Пощечина пробила брешь в последнем форте завоеванной мной крепости. Она сдалась и начала льнуть ко мне. Она плакала, и в ее поведении не осталось ничего от той маленькой, едва заметной сдержанности, которую она до этого не позволяла окончательно отринуть от себя. Я — южанин, но годы взрослой жизни приучили меня застывать на краю пропасти неконтролируемых эмоций, а годы детства — не плакать. Но в тот вечер я плакал вместе с ней и прижимал ее к себе со страстью, доселе не испытанной. После чего она забыла и про часики, и про самолет.

Мы лежали рядом, успокоенные. Она думала о своем, я — о своем. Могу вспомнить, о чем я тогда думал, но даже сейчас мне стыдно за себя. Какой же я был сноб! Мы лежали, оплетя руками друг друга, а в моей голове шевелилось: «Ну как ты мог дойти с девчонкой до такого откровения? Как ты можешь рисковать своим положением ради нее?» Ведь я считал себя выше ее. И всего лишь спустя минуту после огня и бури начал изумляться, с чего вдруг такое неистовство. Глубоко в сердце я по-прежнему был согласен с людьми из офиса и с тем, что о ней говорили. Я думал о ней как о «приземленной». Стыдно, стыдно вспоминать сейчас об этом! В конце концов, я и сам немногим отличался от нее в некоторых вещах.

Но тогда я думал: «Мой интеллектуальный уровень выше ее! Да что там говорить — я для нее слишком хорош! Вспомни ее произношение и ударения в „умных“ словах!» Даже духовно я причислял себя к более высокому кругу, потому что был идеалистом и либералом. Сейчас я, разумеется, антикоммунист, но все еще ношу в голове очень прогрессивные задумки. А тогда я обладал весом в обществе, философски выражаясь, был поборником гуманизма, безграничным оптимистом. А кто была Гвен? Обыкновенное дерьмо, отрыжка, звереныш с защитной маскировкой, с хронической неосознанной разрушительной силой. (Я — строитель, она — разрушитель!) «Гвен заслуживает презрения, она — полная противоположность мне, полная! Другими словами, Гвен — монстр, выдающий себя за прекрасную молодую женщину».

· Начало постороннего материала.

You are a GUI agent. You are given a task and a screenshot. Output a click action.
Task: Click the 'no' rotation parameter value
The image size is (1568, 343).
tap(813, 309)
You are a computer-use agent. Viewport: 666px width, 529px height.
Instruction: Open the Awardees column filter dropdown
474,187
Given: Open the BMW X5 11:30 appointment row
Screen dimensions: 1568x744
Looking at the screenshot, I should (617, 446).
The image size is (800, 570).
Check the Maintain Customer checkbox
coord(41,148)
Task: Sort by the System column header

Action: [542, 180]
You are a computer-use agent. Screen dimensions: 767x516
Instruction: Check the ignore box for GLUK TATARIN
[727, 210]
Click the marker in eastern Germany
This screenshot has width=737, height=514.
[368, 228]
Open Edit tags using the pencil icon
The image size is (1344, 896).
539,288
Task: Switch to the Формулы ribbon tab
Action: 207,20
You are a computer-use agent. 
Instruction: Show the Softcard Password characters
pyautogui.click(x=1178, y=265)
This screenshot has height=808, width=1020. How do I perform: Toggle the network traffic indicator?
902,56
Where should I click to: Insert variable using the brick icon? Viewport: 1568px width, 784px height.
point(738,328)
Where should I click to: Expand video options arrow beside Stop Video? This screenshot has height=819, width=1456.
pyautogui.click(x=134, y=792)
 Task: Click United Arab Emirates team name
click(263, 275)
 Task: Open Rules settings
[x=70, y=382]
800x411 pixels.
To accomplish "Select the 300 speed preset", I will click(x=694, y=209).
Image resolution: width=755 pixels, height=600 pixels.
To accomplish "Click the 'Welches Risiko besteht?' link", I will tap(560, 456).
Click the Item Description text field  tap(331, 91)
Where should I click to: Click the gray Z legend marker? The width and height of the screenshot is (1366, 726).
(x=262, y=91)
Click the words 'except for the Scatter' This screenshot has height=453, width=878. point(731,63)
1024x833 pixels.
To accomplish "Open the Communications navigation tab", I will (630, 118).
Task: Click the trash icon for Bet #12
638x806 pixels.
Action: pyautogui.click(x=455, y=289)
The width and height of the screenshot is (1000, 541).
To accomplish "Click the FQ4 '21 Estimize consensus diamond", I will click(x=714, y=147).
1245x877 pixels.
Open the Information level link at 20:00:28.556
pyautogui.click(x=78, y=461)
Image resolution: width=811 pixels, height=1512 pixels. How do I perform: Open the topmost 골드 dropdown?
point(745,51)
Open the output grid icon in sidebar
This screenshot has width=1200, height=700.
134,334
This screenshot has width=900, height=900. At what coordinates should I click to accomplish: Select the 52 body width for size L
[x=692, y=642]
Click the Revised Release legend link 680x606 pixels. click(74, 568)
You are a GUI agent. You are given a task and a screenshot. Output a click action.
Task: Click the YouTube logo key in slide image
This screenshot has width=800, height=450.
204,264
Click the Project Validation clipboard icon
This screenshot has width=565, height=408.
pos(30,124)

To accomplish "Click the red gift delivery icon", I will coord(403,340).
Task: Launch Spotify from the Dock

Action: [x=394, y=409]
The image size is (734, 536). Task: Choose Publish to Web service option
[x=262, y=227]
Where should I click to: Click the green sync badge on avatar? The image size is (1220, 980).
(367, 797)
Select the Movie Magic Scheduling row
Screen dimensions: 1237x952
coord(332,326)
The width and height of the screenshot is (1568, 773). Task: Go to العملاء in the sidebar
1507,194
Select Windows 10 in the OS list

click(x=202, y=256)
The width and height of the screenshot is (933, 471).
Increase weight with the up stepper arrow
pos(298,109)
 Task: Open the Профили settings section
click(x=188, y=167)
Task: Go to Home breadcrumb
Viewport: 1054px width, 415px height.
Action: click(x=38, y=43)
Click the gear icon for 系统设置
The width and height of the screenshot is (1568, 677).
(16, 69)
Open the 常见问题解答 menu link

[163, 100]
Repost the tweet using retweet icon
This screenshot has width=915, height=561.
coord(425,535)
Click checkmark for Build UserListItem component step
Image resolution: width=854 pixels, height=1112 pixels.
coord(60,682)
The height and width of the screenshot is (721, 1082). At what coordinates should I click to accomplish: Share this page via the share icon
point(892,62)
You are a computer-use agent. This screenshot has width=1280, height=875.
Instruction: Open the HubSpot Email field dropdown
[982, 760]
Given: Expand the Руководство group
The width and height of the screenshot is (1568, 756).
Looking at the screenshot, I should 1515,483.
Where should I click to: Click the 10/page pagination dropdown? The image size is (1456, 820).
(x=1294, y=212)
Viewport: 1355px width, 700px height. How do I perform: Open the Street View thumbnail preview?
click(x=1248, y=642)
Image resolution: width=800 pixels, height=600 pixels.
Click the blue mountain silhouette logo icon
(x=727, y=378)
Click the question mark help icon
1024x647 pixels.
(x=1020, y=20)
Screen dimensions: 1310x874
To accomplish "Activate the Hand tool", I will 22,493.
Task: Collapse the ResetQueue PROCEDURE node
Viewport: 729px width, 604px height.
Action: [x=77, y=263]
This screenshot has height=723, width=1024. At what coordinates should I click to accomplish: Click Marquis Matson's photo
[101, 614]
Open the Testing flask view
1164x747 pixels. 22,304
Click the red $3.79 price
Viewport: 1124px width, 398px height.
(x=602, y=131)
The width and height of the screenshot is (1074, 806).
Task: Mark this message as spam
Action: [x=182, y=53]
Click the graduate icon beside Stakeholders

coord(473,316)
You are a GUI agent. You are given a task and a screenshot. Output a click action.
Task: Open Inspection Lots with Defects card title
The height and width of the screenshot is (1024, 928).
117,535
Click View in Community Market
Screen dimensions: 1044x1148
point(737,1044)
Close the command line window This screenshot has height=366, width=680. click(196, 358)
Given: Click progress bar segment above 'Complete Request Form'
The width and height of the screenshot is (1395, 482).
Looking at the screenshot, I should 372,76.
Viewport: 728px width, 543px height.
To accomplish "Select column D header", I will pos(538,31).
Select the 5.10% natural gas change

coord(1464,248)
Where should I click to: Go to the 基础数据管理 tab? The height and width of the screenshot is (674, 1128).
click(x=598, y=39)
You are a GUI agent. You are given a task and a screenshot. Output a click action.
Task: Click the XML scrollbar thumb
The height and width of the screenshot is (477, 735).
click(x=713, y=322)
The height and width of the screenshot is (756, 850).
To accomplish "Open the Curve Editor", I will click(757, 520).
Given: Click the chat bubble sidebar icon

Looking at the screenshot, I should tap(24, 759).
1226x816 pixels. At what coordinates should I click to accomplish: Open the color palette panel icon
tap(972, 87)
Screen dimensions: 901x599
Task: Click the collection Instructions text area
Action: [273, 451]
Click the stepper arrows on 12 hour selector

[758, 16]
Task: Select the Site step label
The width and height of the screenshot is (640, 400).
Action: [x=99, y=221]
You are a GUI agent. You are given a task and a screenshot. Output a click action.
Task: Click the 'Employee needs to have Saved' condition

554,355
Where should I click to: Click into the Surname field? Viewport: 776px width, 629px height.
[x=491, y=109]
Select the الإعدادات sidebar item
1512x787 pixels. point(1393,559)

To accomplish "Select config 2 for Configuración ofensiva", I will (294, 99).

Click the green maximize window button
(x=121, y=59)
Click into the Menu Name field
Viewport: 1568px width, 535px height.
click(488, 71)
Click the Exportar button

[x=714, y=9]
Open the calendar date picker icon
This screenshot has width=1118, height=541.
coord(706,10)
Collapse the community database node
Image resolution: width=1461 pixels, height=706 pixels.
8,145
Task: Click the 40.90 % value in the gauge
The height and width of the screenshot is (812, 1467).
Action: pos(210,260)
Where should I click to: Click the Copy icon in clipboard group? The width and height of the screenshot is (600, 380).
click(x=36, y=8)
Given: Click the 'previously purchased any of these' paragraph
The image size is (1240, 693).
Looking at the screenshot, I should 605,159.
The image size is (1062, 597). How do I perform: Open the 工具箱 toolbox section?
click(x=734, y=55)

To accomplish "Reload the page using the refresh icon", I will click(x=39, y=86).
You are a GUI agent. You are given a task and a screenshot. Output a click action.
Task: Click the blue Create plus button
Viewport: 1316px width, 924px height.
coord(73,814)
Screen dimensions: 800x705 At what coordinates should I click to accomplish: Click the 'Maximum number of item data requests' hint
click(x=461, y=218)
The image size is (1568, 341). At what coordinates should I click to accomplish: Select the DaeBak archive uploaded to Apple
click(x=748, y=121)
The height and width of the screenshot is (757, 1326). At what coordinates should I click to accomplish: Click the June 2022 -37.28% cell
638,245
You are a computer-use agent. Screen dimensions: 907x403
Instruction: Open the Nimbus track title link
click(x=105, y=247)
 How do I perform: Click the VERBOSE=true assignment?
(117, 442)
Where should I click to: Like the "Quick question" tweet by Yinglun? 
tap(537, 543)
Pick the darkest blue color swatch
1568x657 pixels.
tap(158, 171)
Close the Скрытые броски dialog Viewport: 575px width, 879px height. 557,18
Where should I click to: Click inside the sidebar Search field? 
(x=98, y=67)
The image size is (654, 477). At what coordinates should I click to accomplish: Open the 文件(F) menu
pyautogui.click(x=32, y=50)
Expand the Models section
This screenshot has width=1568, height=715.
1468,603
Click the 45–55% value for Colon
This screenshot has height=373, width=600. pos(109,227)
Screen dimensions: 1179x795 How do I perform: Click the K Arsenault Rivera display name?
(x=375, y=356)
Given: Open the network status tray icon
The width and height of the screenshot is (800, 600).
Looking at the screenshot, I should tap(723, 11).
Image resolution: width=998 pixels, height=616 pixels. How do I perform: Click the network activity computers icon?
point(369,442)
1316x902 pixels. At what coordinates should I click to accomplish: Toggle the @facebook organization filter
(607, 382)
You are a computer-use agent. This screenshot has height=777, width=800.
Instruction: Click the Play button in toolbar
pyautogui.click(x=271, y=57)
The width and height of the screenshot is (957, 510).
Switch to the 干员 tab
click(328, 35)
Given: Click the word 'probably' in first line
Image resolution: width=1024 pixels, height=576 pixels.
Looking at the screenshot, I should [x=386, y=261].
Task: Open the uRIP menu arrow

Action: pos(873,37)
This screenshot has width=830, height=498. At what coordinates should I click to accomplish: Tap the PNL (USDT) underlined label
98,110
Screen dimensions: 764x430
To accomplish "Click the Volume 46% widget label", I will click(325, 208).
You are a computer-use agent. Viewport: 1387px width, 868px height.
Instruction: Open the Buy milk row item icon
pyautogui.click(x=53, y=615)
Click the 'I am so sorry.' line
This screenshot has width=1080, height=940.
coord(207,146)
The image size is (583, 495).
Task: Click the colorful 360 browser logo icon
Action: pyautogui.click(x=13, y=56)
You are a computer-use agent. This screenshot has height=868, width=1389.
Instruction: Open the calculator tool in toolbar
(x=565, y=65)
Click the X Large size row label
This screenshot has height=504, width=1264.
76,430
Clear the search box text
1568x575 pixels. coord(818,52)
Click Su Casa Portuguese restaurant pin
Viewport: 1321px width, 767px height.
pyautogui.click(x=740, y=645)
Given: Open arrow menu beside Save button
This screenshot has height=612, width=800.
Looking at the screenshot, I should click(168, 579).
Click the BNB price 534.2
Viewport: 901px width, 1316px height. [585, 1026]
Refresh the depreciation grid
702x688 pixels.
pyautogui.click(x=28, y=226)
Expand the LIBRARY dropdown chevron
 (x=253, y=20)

И всего лишь несколько минут назад я всей душой хотел одного — любить ее! Я ужаснулся. Ну как, как я мог ее жалеть? Что же со мной происходило???

* * *

Спустя пару часов, внутренне вернувшись в лоно «двойника», внешне я вернулся домой. Лег на свою половину супружеской кровати, слушая ворчание Флоренс про Билтмор. Я извинился, попросив ее смолкнуть, чтобы я мог поспать. Гвен и эмоции вымотали меня. Но Флоренс не унималась — «Камелот», искусство Алана Лернера, в сопоставлении с искусством мистера Уайта, который написал первую по этой теме книгу и которую она считает лучшей. Бедняжка, думал я, засыпая, бедняжка! Последнее, что слышал, было: «Эв, ты спишь?» Я не ответил, потому что спал.

На следующее утро, по дороге на работу, я издевался над собой за экскурс в дебри эмоций. Все завершилось, сказал я себе, следующим: отныне Гвен является твоей официальной любовницей. Ты должен организовать ей дом, должен заботиться о ней. Но в будущем, кто знает, чем все обернется? Посему снова — держи ушки на макушке!

Она стала моей содержанкой. Я не верил, что за этим последует нечто большее в случае ее настойчивости, хотя сказано было по максимуму. «Всегда» и «навсегда», тщательно избегаемые мной даже с Флоренс, были произнесены. И не раз. Девочки — мои бывшие любовницы — все как одна знали, что в этой жизни все временно, я всегда держал дверь черного входа нараспашку, чтобы в случае, если дома или еще где-нибудь ситуация становилась опасной, иметь запасной выход. А если быть предельно откровенным, то в ящике моего бюро лежал запечатанный конверт с пятьюстами долларами. На случай внезапного исчезновения под рукой имелась приличная сумма. Свобода была моим фетишем.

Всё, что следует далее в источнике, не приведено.